How to Create a Better Workplace
How to turn a workplace hell into a workplace heaven
Posted September 2, 2010
We spend nearly a third of our life at work (including time thinking about or worrying about work). A wonderful workplace can enrich our lives, provide a sense of purpose, accomplishment, and a source for friendships and social connections. A terrible workplace can become a living hell, leading to stress, depression, and dissatisfaction.
It is important for businesses, large and small, to try to make the workplace as positive and as productive an environment as possible. Here are several suggestions on how to make your place of work better.
Promote Regular Team-Building Activities. The best places to work (think Google, Cisco and Whole Foods Market) have a shared commitment to the organization's purpose. At these companies, employees (who are often referred to as "team members") believe in the company and what they are doing and they support one another.
To get that shared sense of purpose, it is important to focus on ways to build it. Some organizations have the resources to put on regular, consultant-assisted team building programs. But even small organizations that lack those resources can create team-building activities that can accomplish tasks while building that shared purpose and commitment.
For example, consider having all employees contribute to the creation of a company brochure or website. Such promotional materials for the company allow each member to focus on the organization's mission and purpose, and to focus on the "positives" associated with the company.
We have gotten the same effect by having all of our team members contribute to the writing of an annual report. It offers the opportunity for everyone to reflect on their personal accomplishments and learn about and celebrate the accomplishments of others, and turns an onerous task of "reporting," (formerly done by the executive team) into one of celebration and teamwork (Hint: This can be done on a wiki website!).
Create a Culture of Mutual Respect. A core value of every organization should be one of mutual respect and civility. Of course, this is easier said than done, but a starting point is to simply promote this value. Company leaders play a critical part in creating an atmosphere of respect and stopping instances of employee-to-employee (or supervisory) abuse.
My daughter's elementary school has done a wonderful job of this. They regularly discuss the value of mutual respect at assemblies.
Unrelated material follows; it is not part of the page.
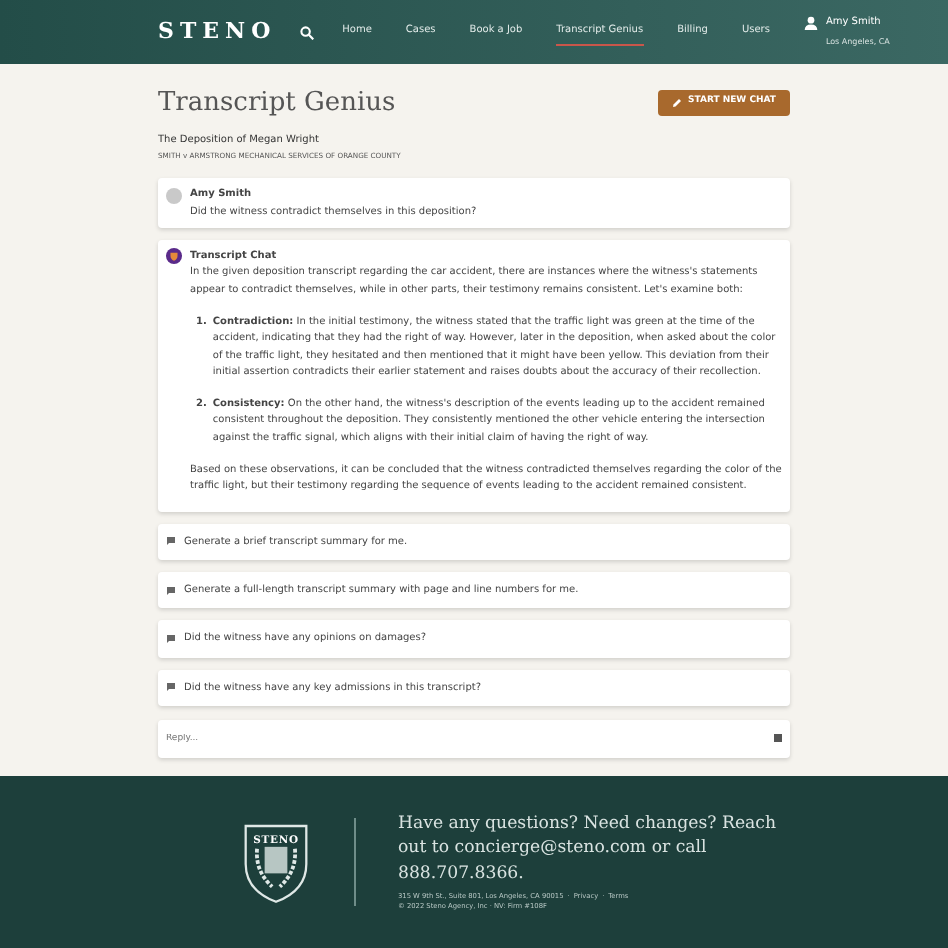  What do you see at coordinates (778, 738) in the screenshot?
I see `send-icon` at bounding box center [778, 738]. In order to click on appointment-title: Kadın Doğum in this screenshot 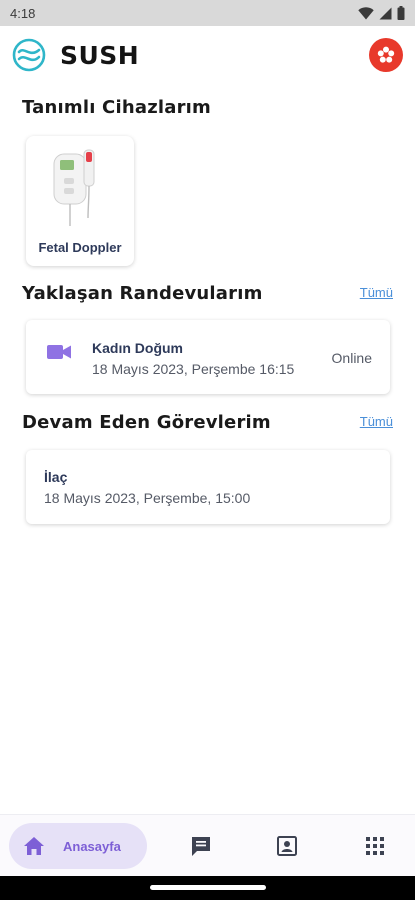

There are prominent signs that say: "No-Bully Zone," and a zero tolerance policy for bullying. [Note: Not simply a schoolyard phenomenon, workplace bullying is on the rise and an oft-ignored workplace problem].
Develop Programs to Make Workplace Improvements. Years ago, I worked with a large financial institution that had a biannual survey feedback program. All employees were surveyed about all aspects of their jobs, their departments, and their companies. Employees had the opportunity to identify problems or indicate where the company could do better. At an all-employee meeting, the areas of strength and weakness/problems were shared. The executive leadership team decided on 2-4 areas that needed attention and/or improvement. Employees from all levels then volunteered to serve on year-long task forces to target the problems. There was so much enthusiasm to serve that the number of volunteers far exceeded what was needed. As you can imagine, this company was an industry leader in employee satisfaction.
A common element of these workplace improvement programs is involving employees to help solve problems - doing it in a way that can both make the workplace better, but may also lead to productive outcomes for the organization.